Amaç 1
Eleman eksikliği yazısına göre işsizlik oranı 2012'nin Kasım ayında yüzde kaç oldu?
Amaç 2
Eleman eksikliği yazısında "Hep söylüyoruz, gerek" ifadesinden başlayıp "kalifiye eleman bulmak." ifadesine kadar, bu ifade de dahil olmak üzere, olan bölümü değiştirmeden kopyalayın.

Kaynak metin

· · · · ·

Eleman Eksikliği Çeken Sektörler
Şirketlerin büyümesinin önündeki en büyük engel kalifiye eleman eksikliği. Turizm, tekstil, sağlık, gıda, elektrik-elektronik, mağazacılık ve perakende eleman sıkıntısını en yoğun yaşayan sektörler. Uzmansanız bu sektörlerde hemen iş bulmak mümkün…
TÜRKİYE İstatistik Kurumu (TÜÎK) geçen hafta işsizlik oranını açıkladı. Buna göre işsizlik, 2012’nin Kasım ayında bir önceki yılın aynı dönemine göre 0,3 puanlık artışla yüzde 9,4 olarak gerçekleşti. Ve işsiz sayısı 2 milyon 630 bine yükseldi. Bir yandan işsiz sayısında artış yaşanıyor, diğer tarafta firmalar sürekli eleman arıyor. İşte bu çelişkinin nedeni Türkiye’de kalifiye eleman bulma konusunda yaşanan sıkıntı…
Kalifiye eleman bulmak hiç olmadığı kadar zorlaştı. Bunun çeşitli nedenleri var elbette. Her şeyden önce bazı sektörlerde yeterli sayıda uzmanlaşmış, yetişmiş eleman yok. Yanlış ücret politikaları ve çalışma koşullarının zorluğu gibi nedenlerle sirkülasyonun yüksek olduğu iş yerlerinde eleman açığı yaşanıyor.
Hep söylüyoruz, gerek AB’ye üye olan, gerekse üyeliğe aday olan ülkeler arasında en genç nüfusa sahip ülke Türkiye… Üstelik sadece genç bir nüfustan değil, aynı zamanda göreli olarak “iyi yetişmiş” genç bir nüfustan söz ediyoruz. Bu nedenle hem talebin hem de arzın arttığı, dolayısıyla ekonomik büyümeye elverişli g bir ortam söz konusu. Ancak buna rağmen son dönemde Türk şirketlerinin önündeki en büyük sorun, kalifiye eleman bulmak.
Denetim, vergi ve özel danışmanlık hizmetleri sunan Grant Thornton’un bu konuda yaptırdığı araştırma durumu net bir şekilde özetliyor. Araştırmaya Türkiye’den katılanların yüzde 29’u kalifiye eleman eksikliğini büyümenin önündeki en büyük engellerden biri olarak görüyor.

· · · · ·

Ham kayıtlar
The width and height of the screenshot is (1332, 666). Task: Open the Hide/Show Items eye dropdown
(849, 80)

· · · · ·

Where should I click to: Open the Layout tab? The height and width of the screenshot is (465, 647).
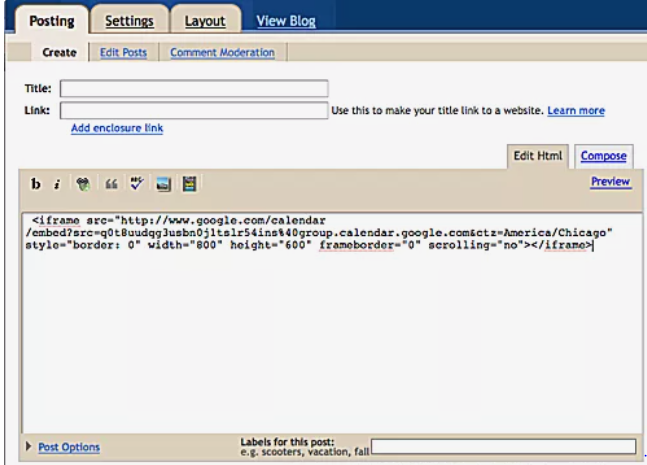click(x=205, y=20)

· · · · ·

Görev çıktısı 1
Yüzde 9,4.

Görev çıktısı 2
Hep söylüyoruz, gerek AB’ye üye olan, gerekse üyeliğe aday olan ülkeler arasında en genç nüfusa sahip ülke Türkiye… Üstelik sadece genç bir nüfustan değil, aynı zamanda göreli olarak “iyi yetişmiş” genç bir nüfustan söz ediyoruz. Bu nedenle hem talebin hem de arzın arttığı, dolayısıyla ekonomik büyümeye elverişli g bir ortam söz konusu. Ancak buna rağmen son dönemde Türk şirketlerinin önündeki en büyük sorun, kalifiye eleman bulmak.